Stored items
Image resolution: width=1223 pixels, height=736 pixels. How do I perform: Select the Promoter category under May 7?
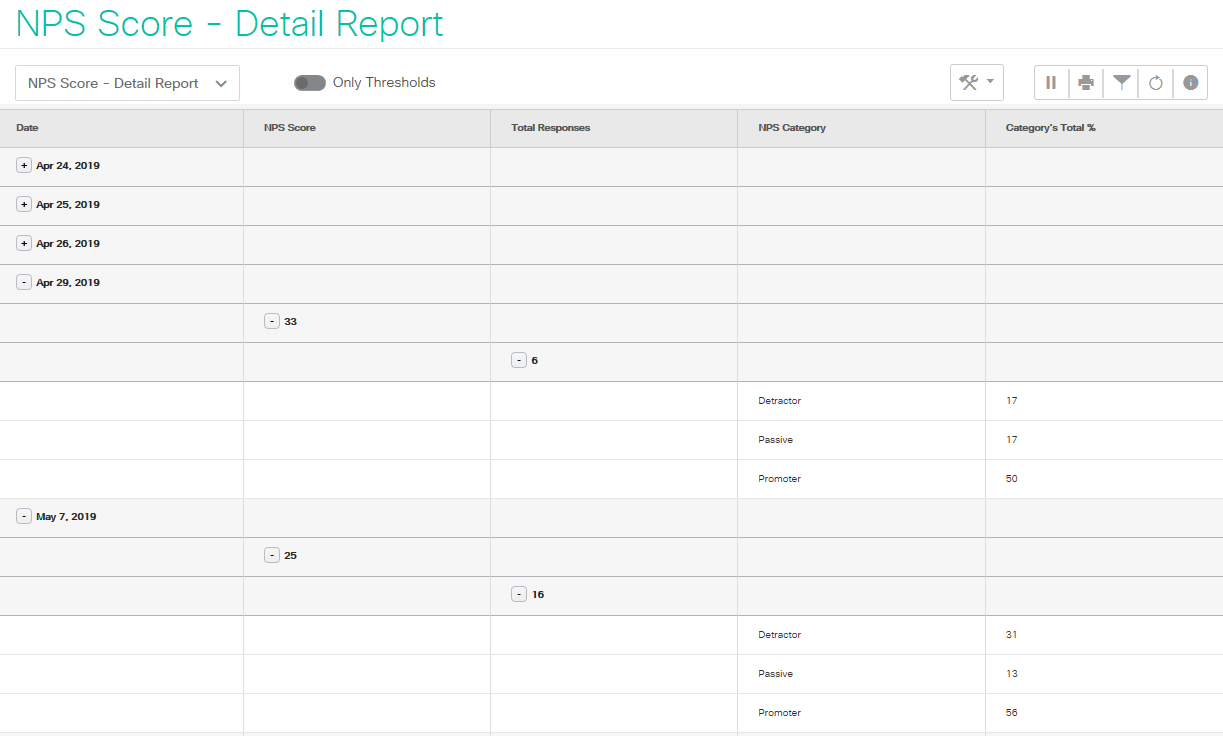(781, 712)
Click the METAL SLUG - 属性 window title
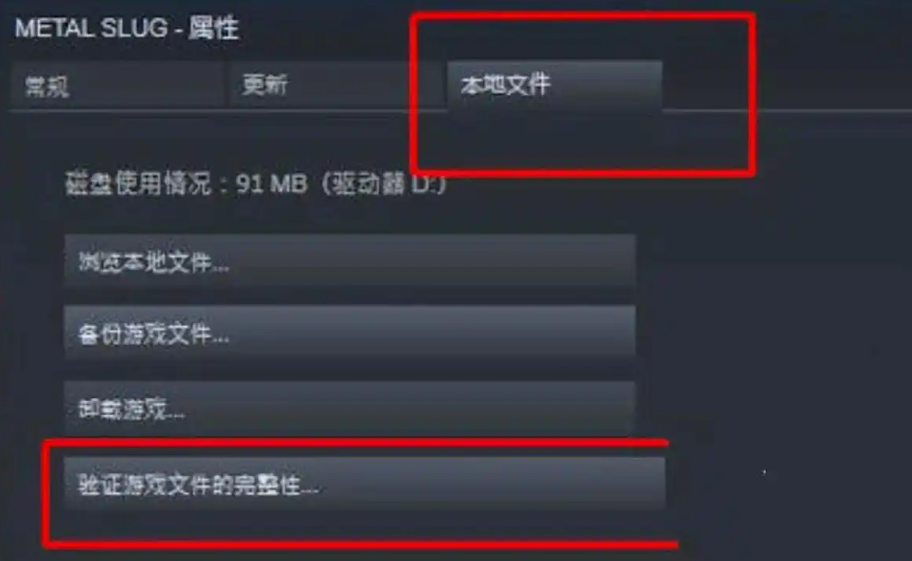The height and width of the screenshot is (561, 912). click(127, 28)
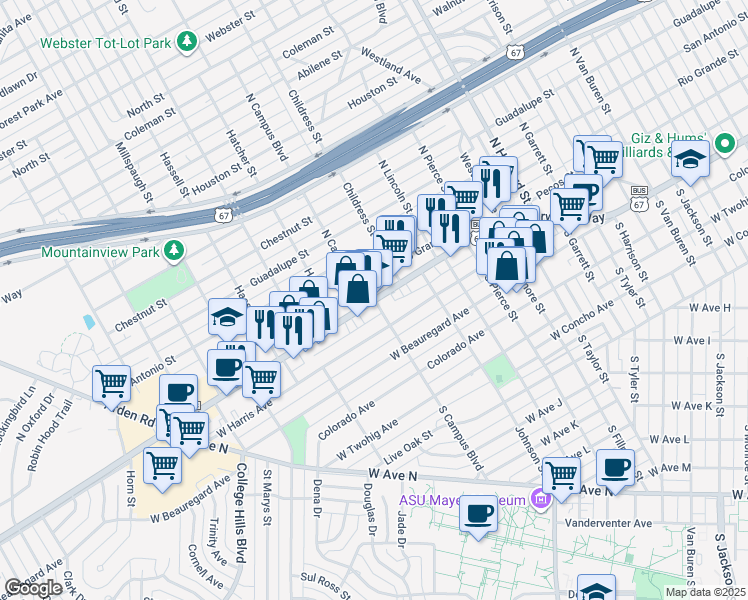This screenshot has height=600, width=748.
Task: Open the coffee marker below ASU Mayer Museum
Action: pyautogui.click(x=479, y=513)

Directions for this task: Without carrying over any picture, write out the entries above once more, exactly.

Response area:
Image resolution: width=1223 pixels, height=736 pixels. How do I perform: Select the Promoter category under May 7?
(781, 712)
Click the METAL SLUG - 属性 window title
The height and width of the screenshot is (561, 912). click(127, 28)
This screenshot has height=600, width=748.
Task: Open the coffee marker below ASU Mayer Museum
Action: pyautogui.click(x=479, y=513)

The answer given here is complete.